I'm convinced Amazon is going to phase out Alexa because it's not making them money. After visiting the Home Assistant website and reading these comments, I have a mixed reaction. Can someone explain by examples what it is and how it works? I see some videos where people are raising desks and turning on lights. How does that work? Besides Green or Yellow (not entirely sure what the differences are), are there modules you have to buy? Can I control it from a phone? Can I control my Alexa outlets with it, or do I have to buy all new outlets? If there's a "cloud," how does that align with the goal of privacy and everything being stored locally? What is a "YAML" file and why would I need to mess with it?

And can I talk to it like Alexa? Half the site seems to say yes, the other half no.

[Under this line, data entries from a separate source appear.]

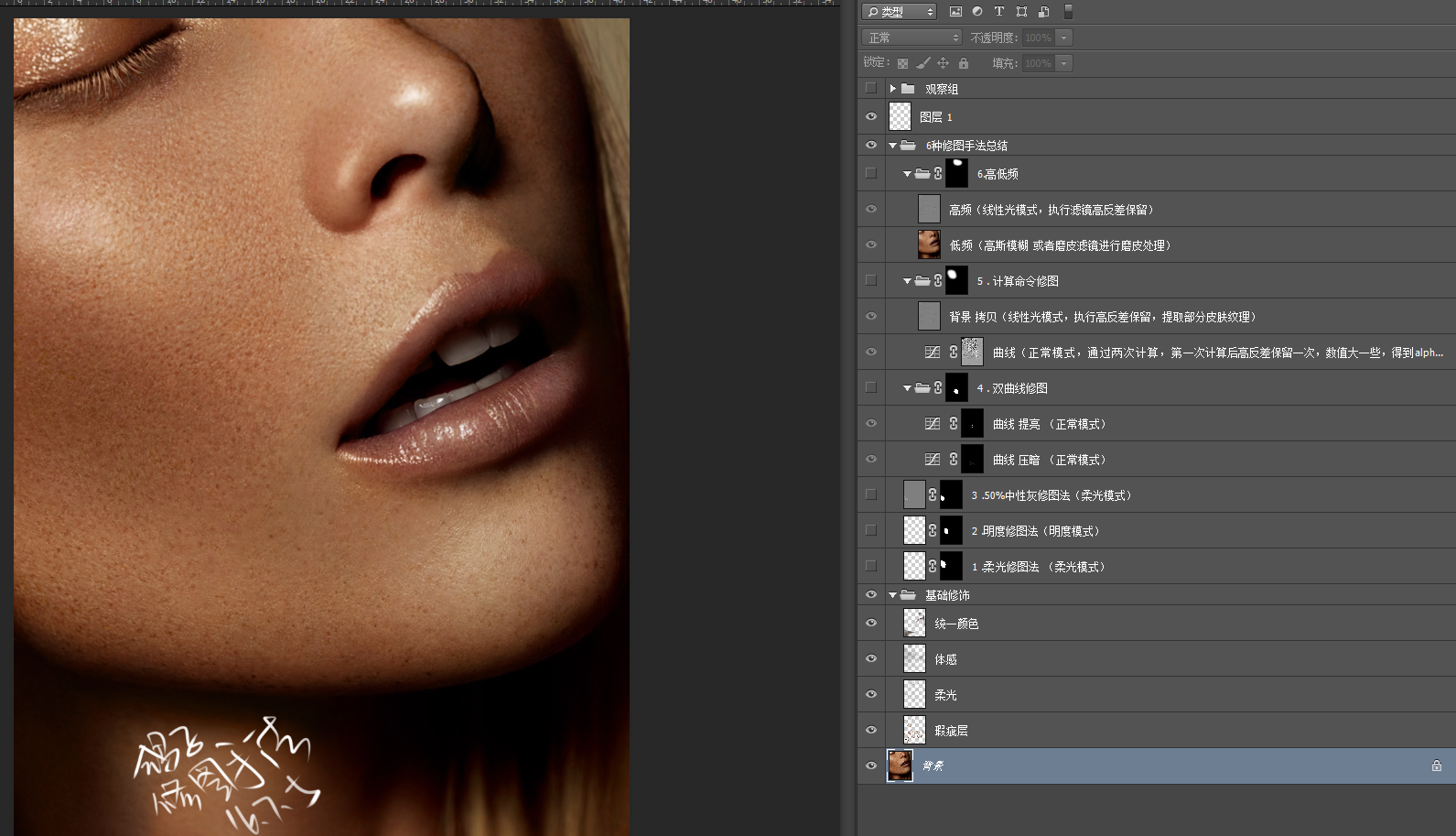Screen dimensions: 1456x836
Task: Show the 观察组 group layer
Action: click(x=870, y=89)
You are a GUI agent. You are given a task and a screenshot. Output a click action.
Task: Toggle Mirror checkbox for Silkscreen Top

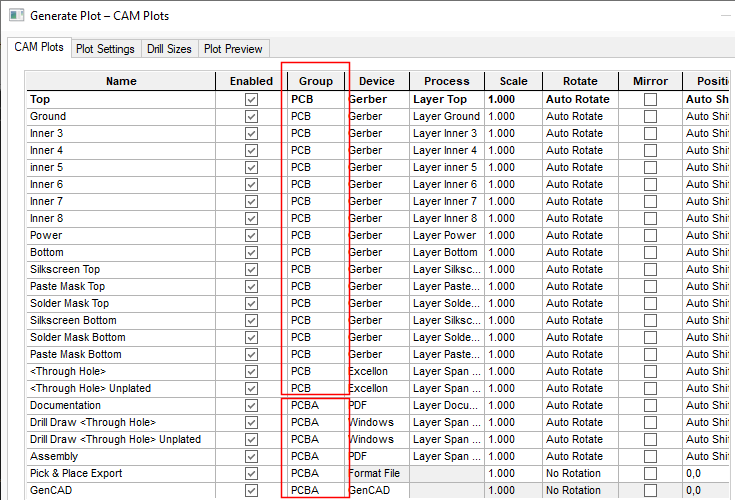coord(651,270)
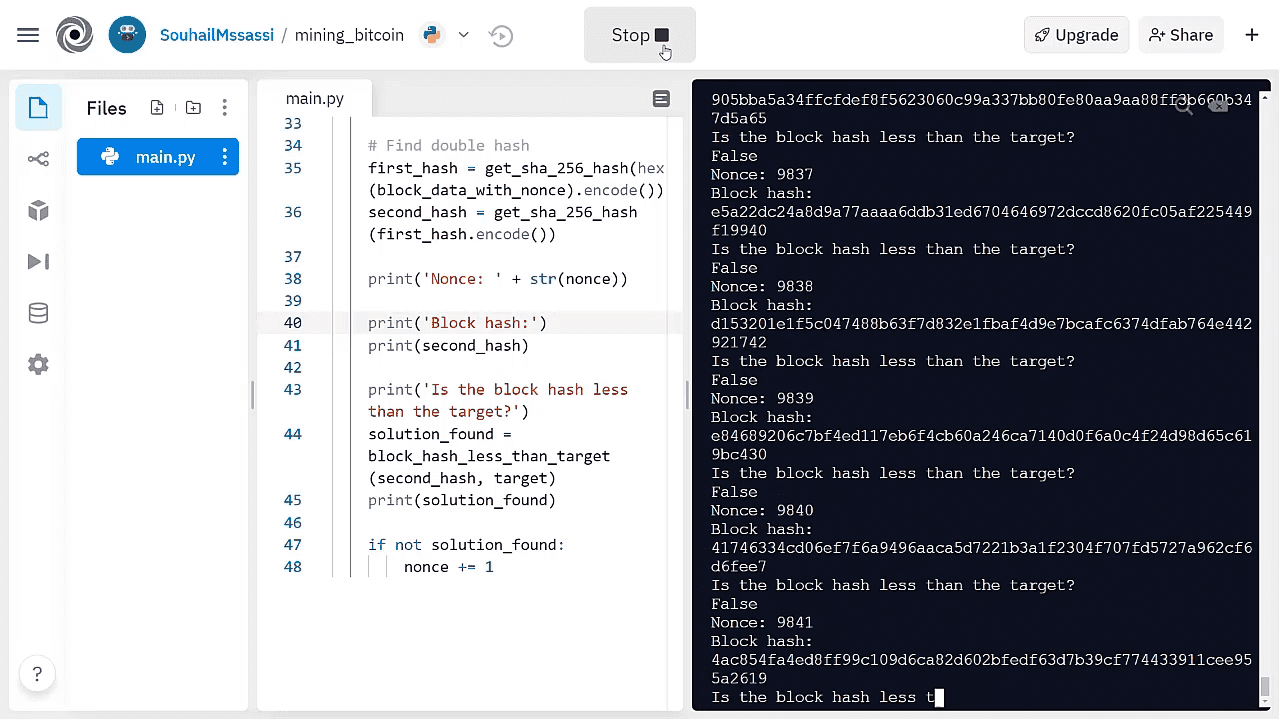Open main.py file options menu

225,157
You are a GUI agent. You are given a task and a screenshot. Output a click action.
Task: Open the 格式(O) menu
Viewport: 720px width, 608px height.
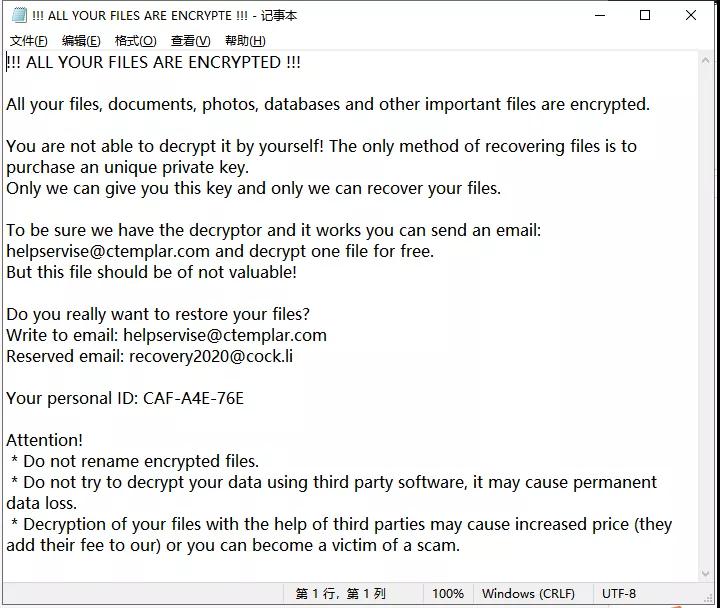pos(135,41)
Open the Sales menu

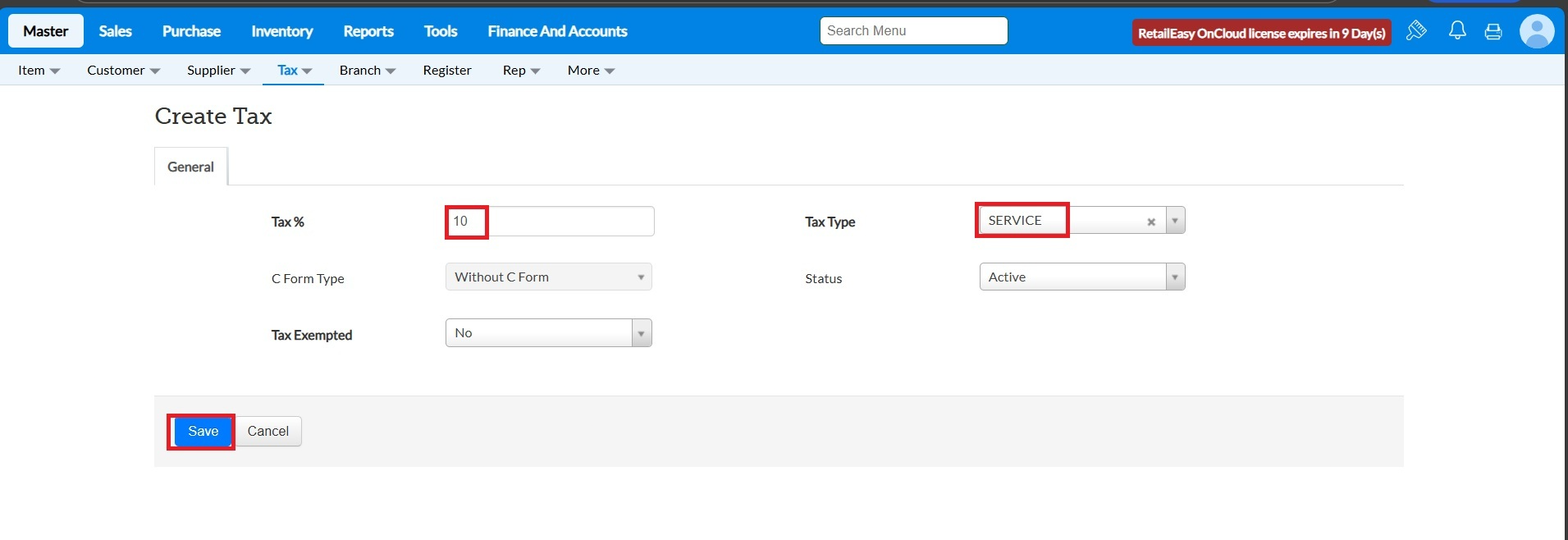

I'm probably going to hold out for something more friendly that inevitably will come out just as Alexa is being lowered into the grave.

👤russfink🕑2y🔼0🗨️0

(Replying to PARENT post)

There are two main approaches to voice with Home Assistant:

1) Their native Home Assistant voice stuff combined with either their ESPHome project or their "voice satellite" software implementations that run on a Raspberry PI (or whatever) with any microphone attached. Either of these provide wildly different results. It turns out you can't just slap a microphone on something and get quality voice and speech recognition from 15 feet away (or even much less) under typical conditions. I learned this the hard way many many years ago.

2) My project Willow[0].

Our approaches could not be more different in terms of implementation and each has advantages and disadvantages. That said, between my 20 years of experience with the intersection of voice, networks, etc and thousands of users using Willow in the real world for six months I certainly believe our approach is substantially better in terms of a user experience competitive with the commercial big tech stuff.

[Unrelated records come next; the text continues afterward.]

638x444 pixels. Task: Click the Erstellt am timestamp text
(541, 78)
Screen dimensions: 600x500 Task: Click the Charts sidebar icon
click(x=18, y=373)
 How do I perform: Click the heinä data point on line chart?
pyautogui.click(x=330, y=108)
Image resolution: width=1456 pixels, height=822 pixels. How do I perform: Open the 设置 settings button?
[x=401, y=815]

HA voice is essentially at initial release and they will undoubtedly be making improvements but my experience (confirmed by initial user feedback and my own testing) tells me they will probably need a complete re-architecture at some point. Basically, I took my 20 years of experience with this stuff and combined it with "inspiration" from the big tech implementations and made it local and private.

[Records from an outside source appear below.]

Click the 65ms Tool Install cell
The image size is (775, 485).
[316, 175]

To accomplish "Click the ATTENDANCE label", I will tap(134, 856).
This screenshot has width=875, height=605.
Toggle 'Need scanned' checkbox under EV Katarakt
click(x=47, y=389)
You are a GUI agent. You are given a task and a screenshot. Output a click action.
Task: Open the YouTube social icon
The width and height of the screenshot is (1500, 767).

I love Home Assistant and have very deep respect for the team but they clearly don't have much real-world experience with voice (which is a very unique animal). Their architecture and the end result demonstrates that.

I want to be very careful to not sound overly critical or harsh but decades of experience and the resulting accumulated knowledge makes a huge difference. They only just started learning voice and it's very painful process.

[0] - https://heywillow.io/

👤kkielhofner🕑2y🔼0🗨️0

(Replying to PARENT post)

If only you had a device that had access to like a giant library of knowledge. I don’t know what we’d call it, but for the sake of argument let’s say the world wide information library. If only you could then use that device to pull up a card catalog and go find the information you’re looking for.

The first thing you should do is learn to organize your thoughts into coherent questions.